Gender inequality still an issue at senior level says Stephen Fry's 'warm-up woman'

Launching the 2016 Women’s Leadership Conference, which is being hosted by the Institute of Directors in conjunction with the Chief Executives’ Forum, in Titanic Belfast on Friday is Dame Mary Peters, President of the Mary Peters Trust; David Cartmill, executive director of the Chief Executives’ Forum; and Julie-Anne Clarke of the IoD NI
Gail Bell

HUGE opportunities exist in television and film production in Northern Ireland - but the gender equality issue still casts a shadow, the Belfast-born chair of BAFTA (British Academy of Film and Television Arts), Anne Morrison, has said.

Speaking ahead of her keynote address at this year's Women's Leadership Conference at Titanic Belfast on Friday, Ms Morrison said there was "still a lot of work to do" in 'evening out' gender inequality in business - but women could do a lot to help themselves.

"There are systemic issues, of course, such as hiring decisions, but in my role as an executive coach I often come across women, those working at senior levels, who lack the confidence needed to succeed," she said.

"I think women need to be brave, to say 'yes' to challenges more often and to learn to be resilient when they get knocked back."

As only the second female chairperson of BAFTA in its 68-year history, she is well placed to talk on the subject and was forced to develop a 'thick skin' herself during her early career in television production.
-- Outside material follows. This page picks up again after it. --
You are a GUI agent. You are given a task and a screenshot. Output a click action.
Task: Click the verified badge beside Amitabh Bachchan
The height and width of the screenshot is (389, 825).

Although she described the infamous Jimmy Savile scandal as "extreme", it was still a definite "boys club" when she joined the BBC in London in 1981, working as a producer/director and rising to become controller of Documentaries and Contemporary Factual, responsible for 1,000 staff and over £100m in programme budgets.

"I started work there after completing a BBC general trainee programme and it was a tough culture shock and very much a 'macho' place to work," she recalled.

"In the 1980s it was all a bit of a 'boys' club' and there weren't many women in senior positions. You were expected to put with an almost casual level of sexual harassment which would be outlandish today."

Yet, she feels an "undercurrent" still exists in the modern workplace, albeit one that is less obvious and so more difficult to directly challenge.

Specifically, she highlighted the disparity in gaming which is enjoyed equally by men and women - yet only only 14 per cent of females are employed in actually making the video games they watch.

But the good news is that Northern Ireland has a "thriving creative industry" which is providing more and more opportunities for both sexes.

"There is no doubt that the significant growth in Northern Ireland’s creative industries is a really positive story and offers huge opportunities, particularly in the world of television and film production," Ms Morrison added.

"I moved to London at 21 because I felt it would give me the best chance to develop my career in the media industry, but today there is the opportunity for local people to progress their career in the media without having to move away.

"Diversity is key and it’s vital that, across all sectors, people are appointed to senior roles because of their talent and ability rather than because of connections they may have."

Although not quite the spectacle of the BAFTAs (at which she introduces everyone on stage - untelevised - as "Stephen Fry's 'warm-up' woman") she is looking forward to attending the Belfast conference - and will still make sure she picks out another suitable dress-to-impress.

"There are eight different BAFTA award ceremonies each year - the next one is the Games Awards - so you do need a lot of nice dresses - but I recycle from time-to-time, " she jokes.

"I love coming back to Northern Ireland; I have great friends here and it always feels like coming home."

Hosted by the Institute of Directors in conjunction with the Chief Executives’ Forum, the conference will also include keynote speeches from Dame Mary Peters and Deborah Mitchell, founder of global skincare empire, 'Heaven'.

Now in its ninth year, this year's 'Leading for the Future' theme will include a number of workshops and tackle topics including breaking new markets, improving performance, recruiting ‘Generation Z’ and leadership in digital transformation.